Hard to believe she is even prettier in person. Easy to believe that she’s one of our better writers. The Irish have a way with the English language.
She devours experience and shares what she learns. For instance:
“When we hired you, we weren’t interested in your experience. We were only interested in how fast you could learn,” I was once told. At 24, that’s flattering. It’s also a relief—thank God, it doesn’t matter that I know feck-all. I’m a little bundle of potential. But at 34, it’s disconcerting to have a dozen years of your life dismissed. I could have stayed in bed rather than bothering to get trained on Wall Street? I didn’t need to sweat through those startups to learn why entrepreneurs have more in common with artists than with MBAs, and what it really takes to turn an idea into a change? I needn’t have bothered with volunteering, with learning to write, with riding the public buses around Bolivia?
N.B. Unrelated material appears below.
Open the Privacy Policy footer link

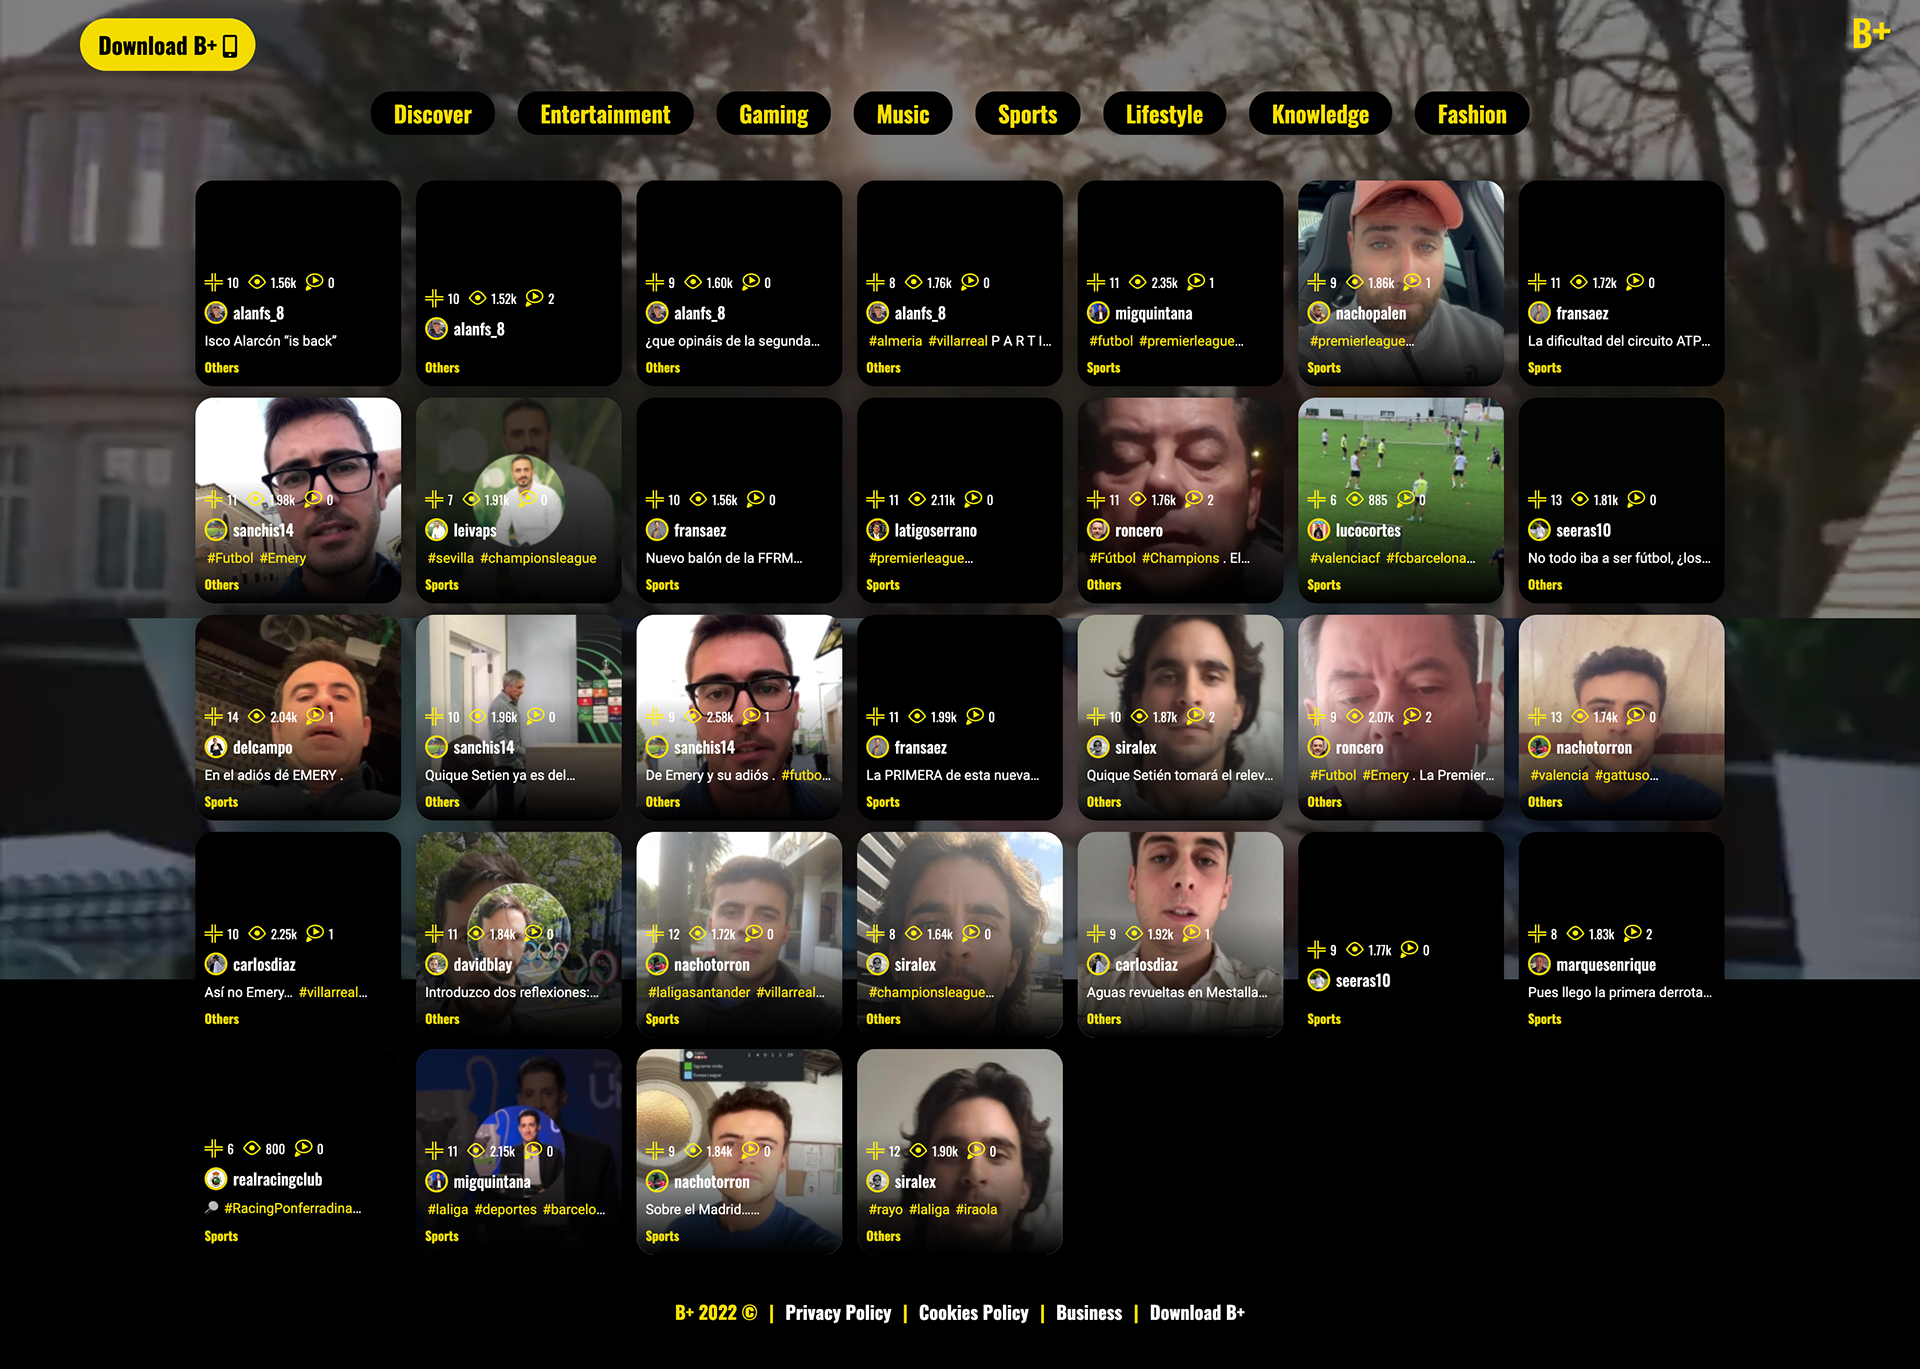coord(838,1313)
For all that this amoral economy suits me well, I’m making a promise to my future self that if I hear at 54 that my experience is uninteresting to capitalism—and I expect to—I’ll stand up, excuse myself with a big smile, and go back to the woods for good. We’re human beings. Our stories matter. Grown-ups have more to contribute than babies. And where we have been and who we take care of matters more to me than symbols, models, and theories.
2 responses so far ↓
1 Jon Husband // Sep 15, 2024 at 7:55
Beautiful (writing and thoughts). I want to have her (post-capitalist) babies.
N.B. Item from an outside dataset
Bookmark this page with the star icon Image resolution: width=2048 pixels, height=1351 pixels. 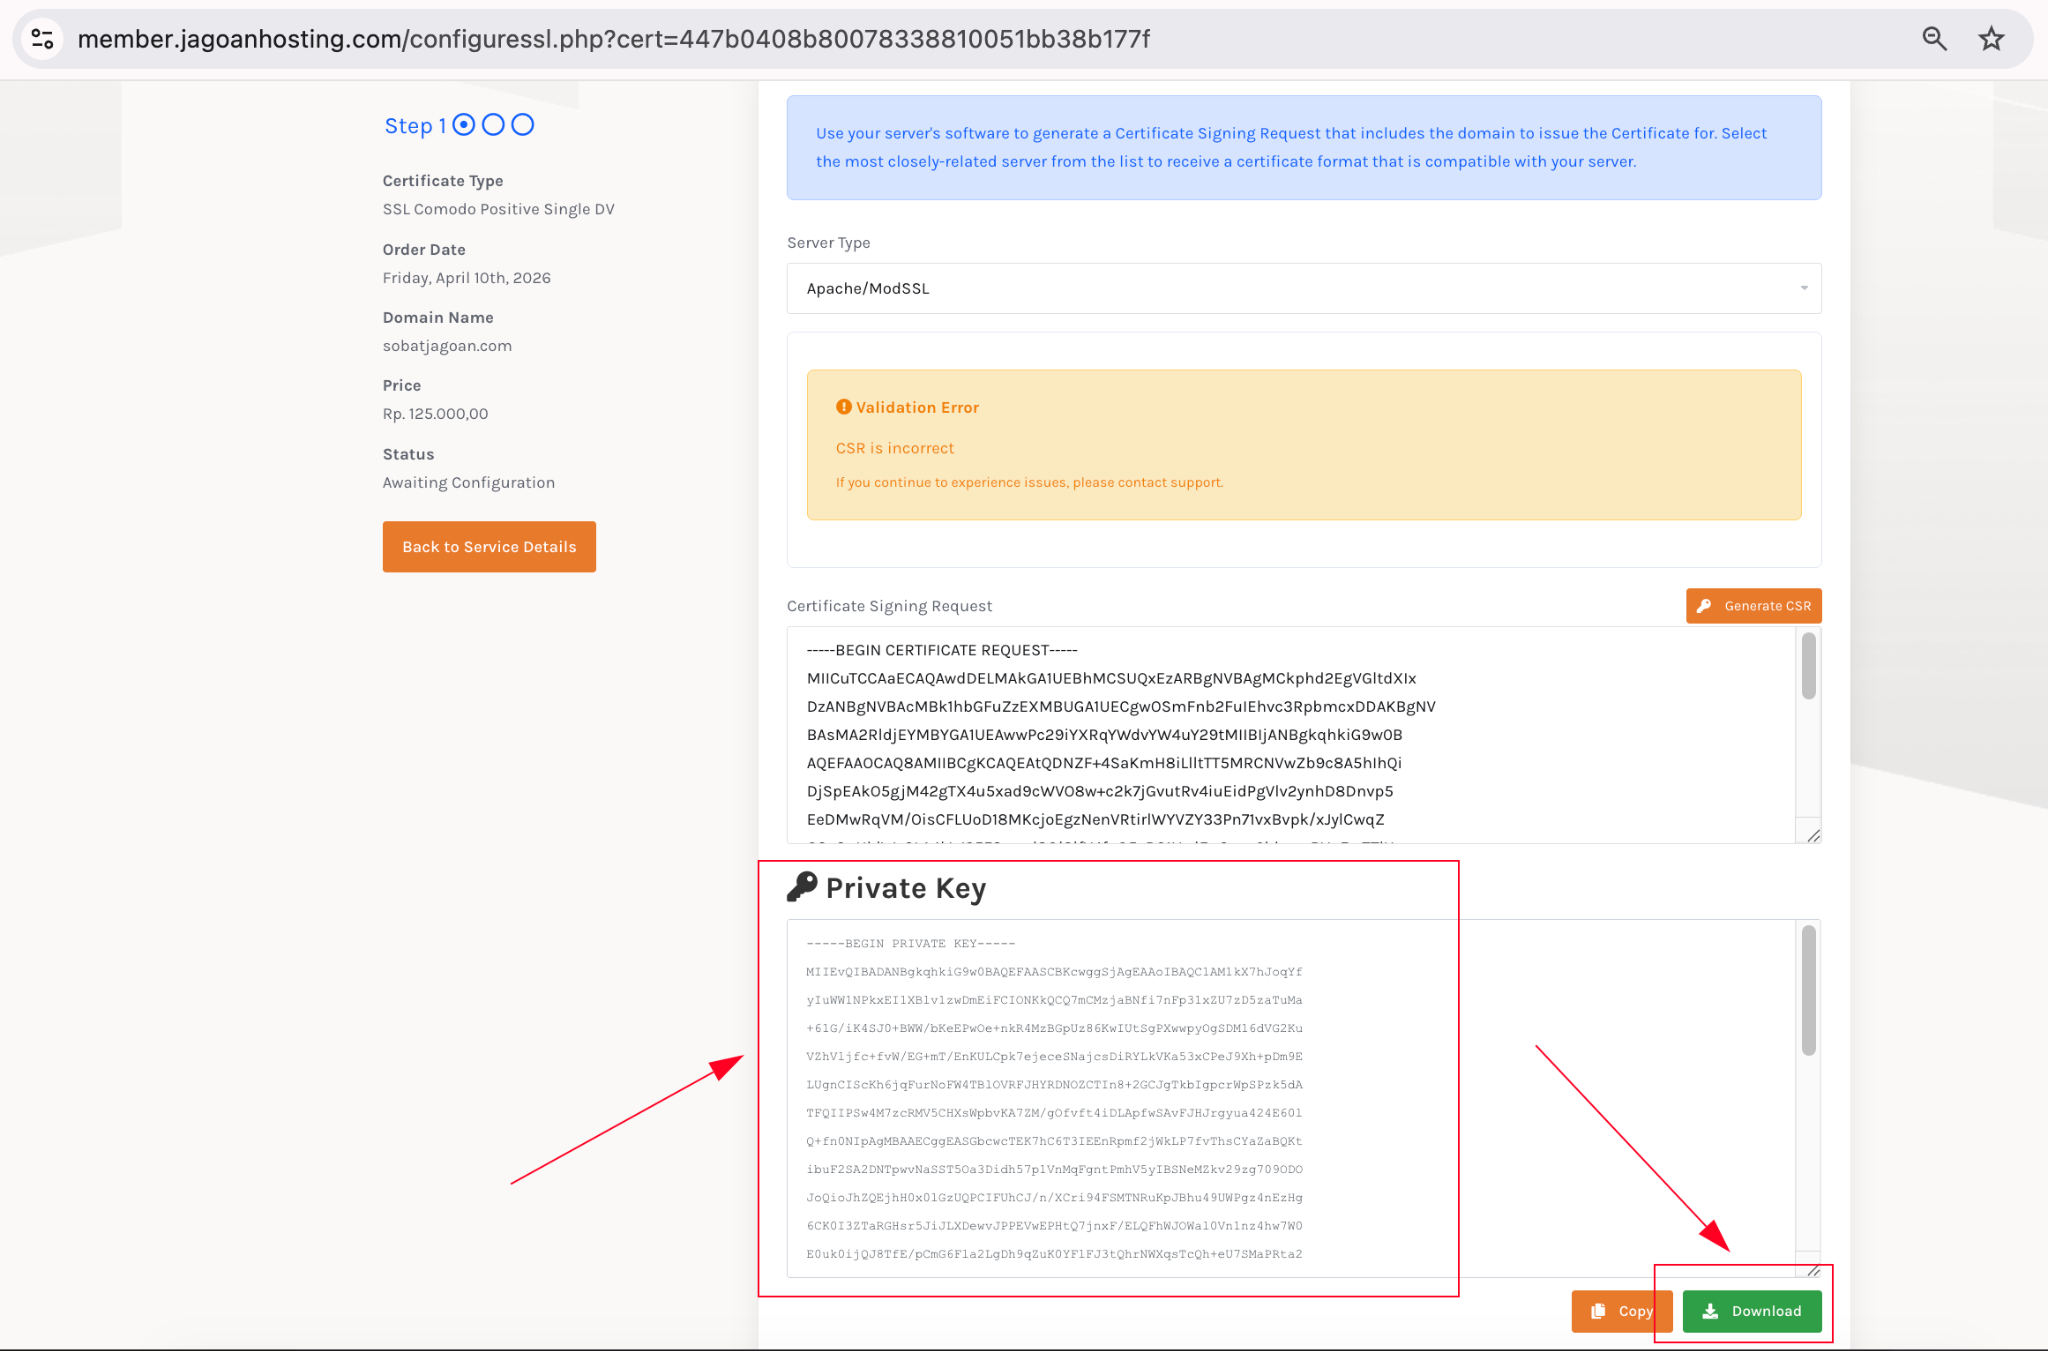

2 Mike Golby // Sep 17, 2024 at 2:09
Yup…hard to believe. She’s truly something. One thing about Dervala (who’s merely truly herself); I’ve always felt slightly intimidated by her. Yeah, yeah, I know that’s my problem, but there’s so much about her writing that puts her right up and out there, y’know? (Mind you, all of you travel freely at stratospheric heights.) And to think she’s just a lovely Irish lass. It breaks my bleeding Irish heart. John, I’d normally accuse you of being unutterably boorish to voice such low sentiment, but in the face of such beauty, you are forgiven, my son.